Murine toxicology assessment of avgn7.2, a novel gene therapeutic for inclusion body myositis and other muscle wasting diseases.

Sporadic inclusion body myositis (IBM) is a highly debilitating muscle degenerative and rare disease of the middle aged and elderly. Because immunosuppressants fail to prevent muscle wasting in IBM patients and can even exacerbate it, drugs like AVGN7.2 are being developed to halt degeneration and to enhance muscle mass and function. AVGN7.2 is a novel gene therapeutic that attenuates activin receptors through muscle-specific human (h) SMAD7 expression and as part of its preclinical development, we performed a 91-day single-dose toxicology assessment of systemic safety, biodistribution and immunogenicity in accordance with Good Laboratory Practices. Standard physiological, ophthalmoscopic, hematological and serum chemistry examinations were performed and no adverse drug-related effects were detected at any dose (2.3E + 13, 7E + 13 and 2.1E + 14 vg/kg), resulting in a No Observed Adverse Effect Level of 2.1e14 vg/kg. Mice mounted early IgM and late IgG responses to the AAV6 capsid, but no response to the hSMAD7 protein.
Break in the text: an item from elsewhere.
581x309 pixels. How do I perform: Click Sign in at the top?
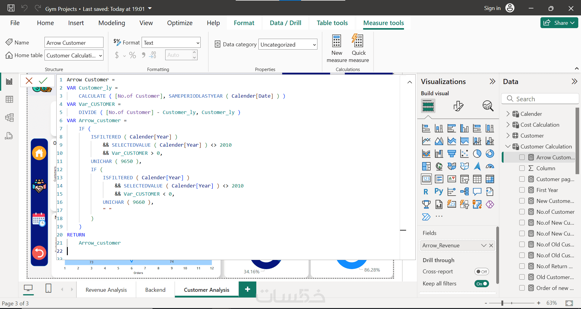click(492, 8)
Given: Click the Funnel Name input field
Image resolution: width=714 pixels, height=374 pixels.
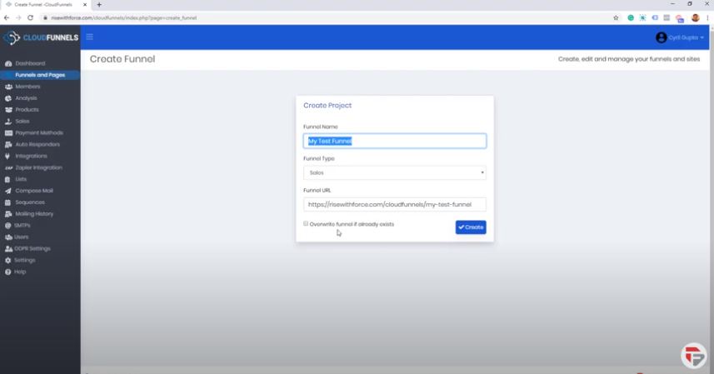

Vector biodistribution mirrored previously published patterns with liver followed by striated muscle having the highest levels, although overexpression of hSMAD7 and the S6RP biomarker only occurred in muscle. These data suggest that AVGN7.2 was well-tolerated even at doses known to elicit clinical toxicities with muscle-tropic AAV capsids other than AAV6.